A team of international scientists has produced the first 3D printed synthetic coral tissues that can house living symbiotic algae.
The team at the University of California built three different 3D-bioprinted corals, each mimicking either the skeleton, gut, or skin of living corals. The aim is for scientists to use these new tools to study the causes of coral bleaching, how to minimize it, and how to identify resilient strains of algae for the future. Their findings have been published in Scripps Institution of Oceanography.
“In the longer term, it may allow us to build living 3D-printed corals for restoration,” said Scripps Oceanography marine physiologist Martin Tresguerres.
3D bioprinting technology is allowing the team to study the individual parts of the complex symbiotic system one by one. With wild corals, even two coral colonies of the same species may coexist with different strains of symbiotic algae and microbes in different structural arrangements. That makes it difficult to understand the fundamental mechanisms of algae symbiosis when species are so different from each other. 3D bioprinting is helping to narrow that down.
“Because we can finely control light with special optics, we can create nanometer-to-microscale-structured 3D features in a couple of seconds,” said team leader Daniel Wangpraseurt, a marine biologist at UC San Diego’s Jacobs School of Engineering and Scripps Institution of Oceanography. “This is motivated by understanding the functioning and breakdown of the symbiosis, including phenomena such as coral bleaching.”
The technology goes back to 2020 when Wangpraseurt and co-authors published a paper in Nature Communications that described using 3D printing of polymers to mimic the coral skeleton and encapsulate green microalgae.
“The long-term goal would be, instead of using polymers to create the tissue scaffolds, to use living coral cells,” said Tresguerres. “The technology is similar to that currently being used for building human organs and tissues for biomedical purposes.”
Co-author Shaochen Chen, professor and chair of the nanoengineering at the UC San Diego Jacobs School of Engineering, pioneered the method for 3D bioprinting of organs and tissues used in the project.
The team mimicked the different skeletal porosities of the corals with 3D printing to see how they would affect the production of hydrogen peroxide.

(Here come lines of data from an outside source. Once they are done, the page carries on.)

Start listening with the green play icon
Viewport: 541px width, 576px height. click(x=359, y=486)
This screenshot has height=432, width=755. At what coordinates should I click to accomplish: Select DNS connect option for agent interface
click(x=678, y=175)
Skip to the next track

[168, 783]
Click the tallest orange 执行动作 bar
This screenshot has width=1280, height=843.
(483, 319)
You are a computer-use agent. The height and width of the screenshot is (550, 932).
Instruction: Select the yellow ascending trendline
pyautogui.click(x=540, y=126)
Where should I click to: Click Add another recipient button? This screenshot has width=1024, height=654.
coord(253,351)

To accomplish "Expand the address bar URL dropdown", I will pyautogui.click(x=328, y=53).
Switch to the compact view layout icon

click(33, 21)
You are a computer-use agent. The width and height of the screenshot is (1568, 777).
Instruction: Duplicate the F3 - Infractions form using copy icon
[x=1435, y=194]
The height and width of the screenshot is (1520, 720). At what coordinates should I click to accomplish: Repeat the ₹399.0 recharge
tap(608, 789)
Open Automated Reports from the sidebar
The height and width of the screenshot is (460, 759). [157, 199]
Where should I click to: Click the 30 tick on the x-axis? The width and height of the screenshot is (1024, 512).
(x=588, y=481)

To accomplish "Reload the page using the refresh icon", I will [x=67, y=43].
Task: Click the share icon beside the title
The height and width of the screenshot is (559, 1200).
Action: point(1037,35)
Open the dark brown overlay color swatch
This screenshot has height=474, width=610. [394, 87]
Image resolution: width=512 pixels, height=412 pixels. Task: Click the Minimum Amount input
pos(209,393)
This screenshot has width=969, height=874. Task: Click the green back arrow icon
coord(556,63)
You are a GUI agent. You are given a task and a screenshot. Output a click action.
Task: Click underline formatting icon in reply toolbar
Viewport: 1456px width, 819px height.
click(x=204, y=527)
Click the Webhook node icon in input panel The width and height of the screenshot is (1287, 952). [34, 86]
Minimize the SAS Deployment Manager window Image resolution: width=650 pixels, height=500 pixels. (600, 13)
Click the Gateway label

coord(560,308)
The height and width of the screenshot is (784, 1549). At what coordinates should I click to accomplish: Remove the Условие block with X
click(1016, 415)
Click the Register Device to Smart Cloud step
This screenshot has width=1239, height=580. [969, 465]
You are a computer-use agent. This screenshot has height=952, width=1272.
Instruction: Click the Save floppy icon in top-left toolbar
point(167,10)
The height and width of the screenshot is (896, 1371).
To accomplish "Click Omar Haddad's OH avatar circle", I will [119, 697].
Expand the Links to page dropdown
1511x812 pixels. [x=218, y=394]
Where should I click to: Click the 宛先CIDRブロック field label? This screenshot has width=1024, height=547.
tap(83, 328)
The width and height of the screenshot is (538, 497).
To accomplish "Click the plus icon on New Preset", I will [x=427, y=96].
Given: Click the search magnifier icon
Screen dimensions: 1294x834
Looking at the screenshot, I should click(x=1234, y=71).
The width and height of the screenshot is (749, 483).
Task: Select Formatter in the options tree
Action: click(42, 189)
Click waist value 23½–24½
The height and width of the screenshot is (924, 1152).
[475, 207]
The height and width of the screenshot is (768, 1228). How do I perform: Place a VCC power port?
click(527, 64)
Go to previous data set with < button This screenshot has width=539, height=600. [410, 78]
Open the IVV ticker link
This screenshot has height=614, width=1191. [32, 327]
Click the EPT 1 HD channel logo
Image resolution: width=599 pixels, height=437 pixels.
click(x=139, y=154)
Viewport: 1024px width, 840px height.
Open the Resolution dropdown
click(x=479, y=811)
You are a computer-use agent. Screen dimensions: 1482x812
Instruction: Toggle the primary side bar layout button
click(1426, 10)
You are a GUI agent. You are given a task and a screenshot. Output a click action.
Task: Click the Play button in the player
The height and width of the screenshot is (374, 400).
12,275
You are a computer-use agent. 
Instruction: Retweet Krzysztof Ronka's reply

This toxic form of oxygen is a prime suspect in driving the loss of symbiotic algae from coral during the bleaching process.
The more porous skeleton allowed the hydrogen peroxide to flow away more easily than the less porous one, establishing a potential link to bleaching resilience.
“This highlights the importance of the skeleton microhabitat for physiological processes such as coral bleaching,” Wangpraseurt said. “Our future focus will be to have co-cultures of coral and algae cells growing in an artificial tissue, eventually developing a more stable synthetic symbiotic system that has enhanced longevity.”